Материал упражнения
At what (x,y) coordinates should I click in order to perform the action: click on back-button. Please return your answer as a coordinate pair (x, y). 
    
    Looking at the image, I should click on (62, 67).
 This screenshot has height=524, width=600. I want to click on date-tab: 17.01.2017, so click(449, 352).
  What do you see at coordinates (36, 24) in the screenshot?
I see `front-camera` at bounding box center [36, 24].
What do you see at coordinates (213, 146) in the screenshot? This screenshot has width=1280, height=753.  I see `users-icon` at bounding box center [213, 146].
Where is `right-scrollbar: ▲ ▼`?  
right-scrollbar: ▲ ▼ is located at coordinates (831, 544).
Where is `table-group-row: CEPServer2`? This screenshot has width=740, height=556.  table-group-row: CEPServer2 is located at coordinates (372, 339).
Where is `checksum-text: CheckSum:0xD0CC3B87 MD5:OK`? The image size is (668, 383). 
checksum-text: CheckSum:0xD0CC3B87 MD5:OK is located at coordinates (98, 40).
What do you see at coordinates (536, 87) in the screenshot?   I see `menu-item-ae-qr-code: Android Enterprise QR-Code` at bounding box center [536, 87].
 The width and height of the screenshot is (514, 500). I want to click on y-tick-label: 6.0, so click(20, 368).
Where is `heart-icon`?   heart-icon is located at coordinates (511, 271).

Задание
Процитируйте весь список выше без изменений, строку за строкой.

Ответ к заданию
At what (x,y) coordinates should I click in order to perform the action: click on back-button. Please return your answer as a coordinate pair (x, y). 
    
    Looking at the image, I should click on (62, 67).
 This screenshot has height=524, width=600. I want to click on date-tab: 17.01.2017, so click(449, 352).
  What do you see at coordinates (36, 24) in the screenshot?
I see `front-camera` at bounding box center [36, 24].
What do you see at coordinates (213, 146) in the screenshot? This screenshot has width=1280, height=753.  I see `users-icon` at bounding box center [213, 146].
Where is `right-scrollbar: ▲ ▼`?  
right-scrollbar: ▲ ▼ is located at coordinates (831, 544).
Where is `table-group-row: CEPServer2`? This screenshot has width=740, height=556.  table-group-row: CEPServer2 is located at coordinates (372, 339).
Where is `checksum-text: CheckSum:0xD0CC3B87 MD5:OK`? The image size is (668, 383). 
checksum-text: CheckSum:0xD0CC3B87 MD5:OK is located at coordinates (98, 40).
What do you see at coordinates (536, 87) in the screenshot?   I see `menu-item-ae-qr-code: Android Enterprise QR-Code` at bounding box center [536, 87].
 The width and height of the screenshot is (514, 500). I want to click on y-tick-label: 6.0, so click(20, 368).
Where is `heart-icon`?   heart-icon is located at coordinates (511, 271).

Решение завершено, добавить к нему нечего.